0.1

37 7 7
                                    

Marcus'un anlatımından

"l dancing in the dark,you between my arms"kulaklığımda çalan şarkı ile birlikte sonbaharın hafif esintisi yüzümü okşuyordu. Havalar biraz soğuduğu için giydiğim gömlekten bedenime temas ediyordu rüzgar. Çalınan şarkı sonbahar rüzgarları gibi okşuyordu ruhumu.

Gökteki siyaha boyanmış-muhtemelen yağacak yağmurun habercisi olan-bulutlar bugünkü ruh halimi yansıtıyordu sanki. Şehri daha da kasvetli yapıyordu kara gökyüzü. Kaldırımda oynayan, sesleri ve gülüşleriyle herkesin yüzünde gülücük açtıran çocuklar yoktu mesela, ya da tezgahının her gün önünden geçtiğim güzel yüzlü, kırışıklarından yaşı belli olan teyzem. Şehir bugün daha bir sessizdi.

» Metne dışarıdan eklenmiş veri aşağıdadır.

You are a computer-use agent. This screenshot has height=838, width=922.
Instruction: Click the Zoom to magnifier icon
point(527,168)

Gökgürültüsü müzik olmazsa korkabileceğim kadar yüksek sesle gürledi birden. Burnumun ucunda damla hissettim başımı kaldırıp kasvetli bulutlara bakarken. Yağmuru en az hiç kimsenin okumadığı, çok bilinmeyen ama güzel olan kitaplar kadar seviyordum. Yağmurlar ağlaya bilmeyen insanların göz yaşı gibi geliyordu bana. Feryat eden her kes için bir dost, yere düşüp dizi kanayan çocuk için bir teselli, sevdiğini kaybeden bir insan için bir direniş gibiydi sanki.

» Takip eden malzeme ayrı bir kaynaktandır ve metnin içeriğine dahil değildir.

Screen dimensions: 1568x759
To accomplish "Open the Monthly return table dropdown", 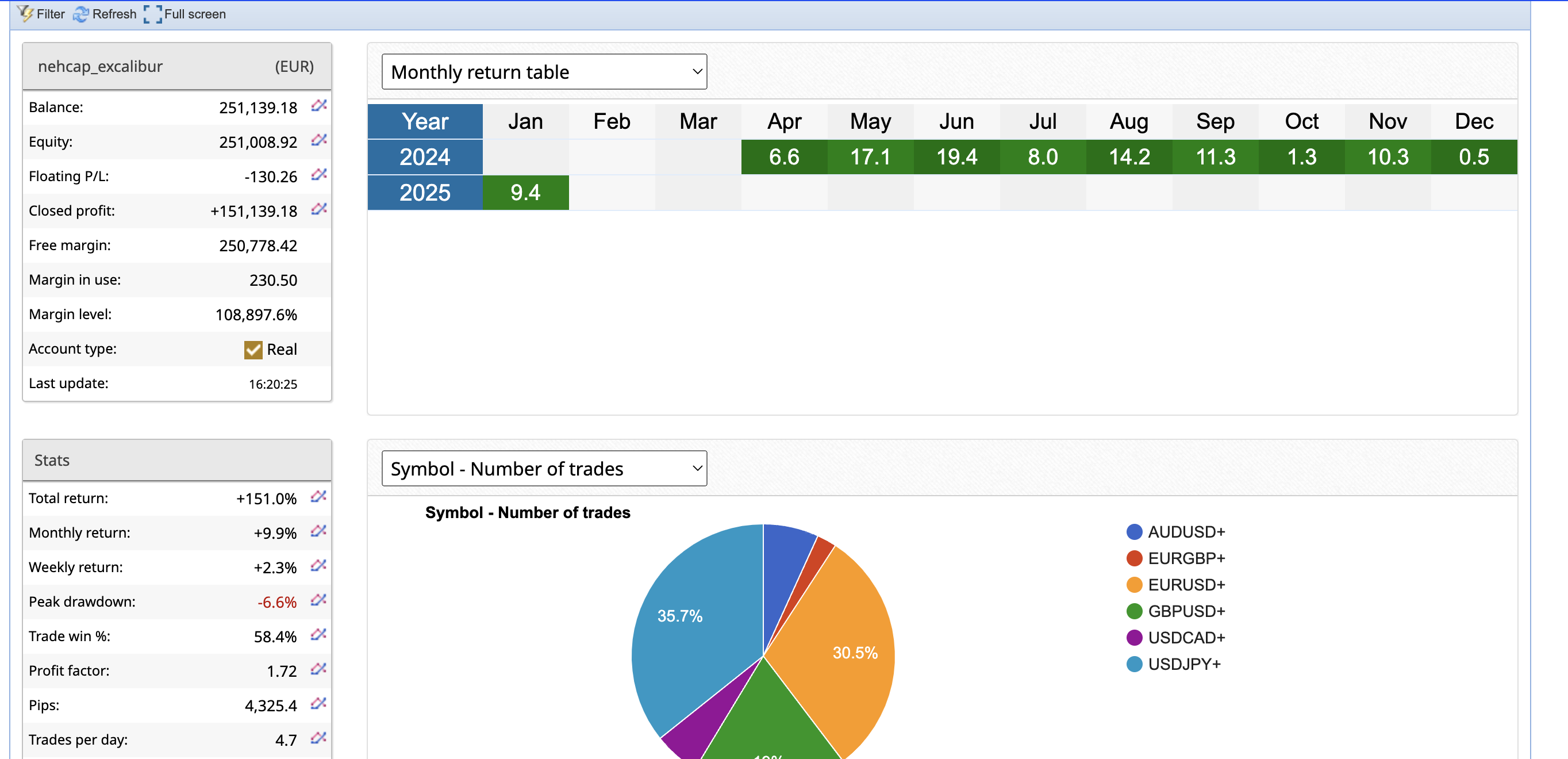I will (x=544, y=72).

Müzikten daha iyiydi damlaların sesi benim için. Mutlu olduğum nadir şeylerden biriydi yağmur. Çocukken hep annemden izinsiz koşardım sokağa yağmur yağdığı zaman. Hep hasta olurdum, çokça azar işitirdim ama değerdi geçirdiğim zamana. Bir dost gibiydi benim için sonbahar herşeyiyle.

Ayakkabılarıma bakarak yürüyordum damlaların etkisiyle ıslanan kaldırımda. Başımı kaldırıp karşıya baktığımda onu gördüm. Simsiyah,hafif dalgalı, omzunun biraz aşağısında biten saçları sırılsıklam olmuştu hızlanan yağmurun etkisiyle. Üzerine giydiği bol sweetshirt'le uyumluydu kahverenginin en güzel tonu olan gözleri. Kahvelerini süsleyen gür kirpiklerinden damlalar akıyordu soğuktan pembeleşmiş yanaklarına doğru. Hafif kemerli olan burnu yüzüyle o kadar uyumluydu ki, bir ressamın yaptığı en güzel kusur gibi duruyordu onda.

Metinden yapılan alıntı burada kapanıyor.